Funding Gaps, Patriarchy Hinder Family Planning in Nigeria

In 2020, Aisha Ali and her husband decided she would take a birth control injection after having nine children.

Ali said the decision was due to financial constraints.

She told VOA that she is “a petty trader and my husband is a motorcycle rider. We want the best for our children but don’t make enough money.”

But the contraceptive Ali was given suppresses ovulation for only a few years.

Many Nigerian women like Ali, especially those in rural areas, surpass the national birth rate of about five children per woman.

Evelyn Isienyi had eight children before her husband passed away in 2018. Now she says she’s struggling to take care of them.

“Even if my husband was alive,” Isienyi said, “I wouldn’t want to have more children because of the hardship. Things are very difficult for me.”

The United Nations Population Fund [UNFPA] pointed to low funding for procurement of family planning consumables, cultural bias and so-called “male dominance” as major factors affecting uptake of family planning measures here.

________________________________________

WHAT YOU NEED TO DO:
• a. In the article on family planning in Nigeria, how many children did Evelyn Isienyi have before her husband died in 2018?
• b. Write the next part of the article on family planning in Nigeria, picking up after its final sentence.

________________________________________

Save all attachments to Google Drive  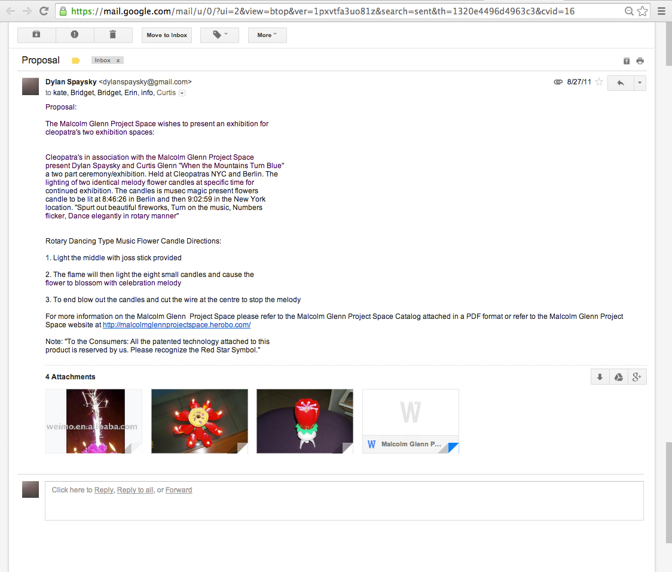coord(619,377)
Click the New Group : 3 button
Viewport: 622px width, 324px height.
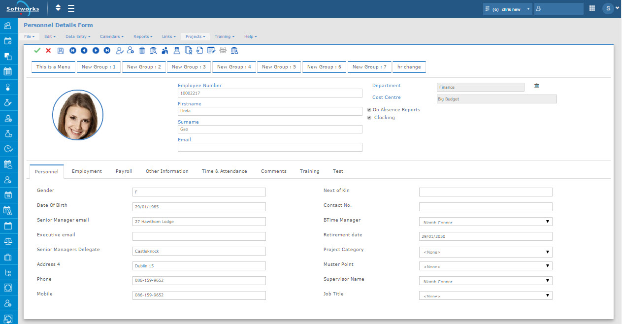tap(189, 67)
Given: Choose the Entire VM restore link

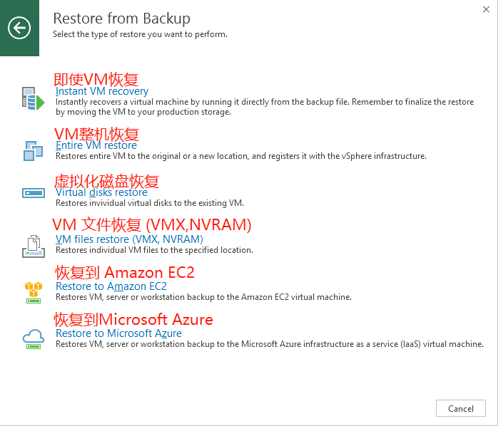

________________________________________

ANSWERS PER TASK:
• a. Eight.

• b.
This is the reason the U.N. raised concerns that population growth, especially in Africa, is not sustainable.

Marking the world population milestone of 8 billion earlier this month, U.N. officials called the population growth a result of improvements in medicine and public health leading to reduced mortality rates.

According to Erika Goldson, the deputy country representative for Nigeria at the UNFPA, “There are major advancements happening, but one of the things that concerns us at the U.N. is that this progress is not received equally across board. There are some citizens [who are] denied access to basic health care, basic education — their whole overall quality of life is affected negatively.”

Eight countries worldwide are expected to account for more than half of the global population growth over the next three decades. Five of them are in Africa, including Nigeria.

Nigeria is already the seventh-largest population in the world, and 95 million of its people live below $2.15 a day, according to World Bank data for 2022.

In February of this year, Nigerian President Muhammadu Buhari launched a national population policy to control high fertility rates and improve access to modern family planning tools.

To help, the U.N. and Nigerian officials educate women about family planning in rural areas. But Goldson says Nigeria must budget more money for family planning to achieve more tangible goals.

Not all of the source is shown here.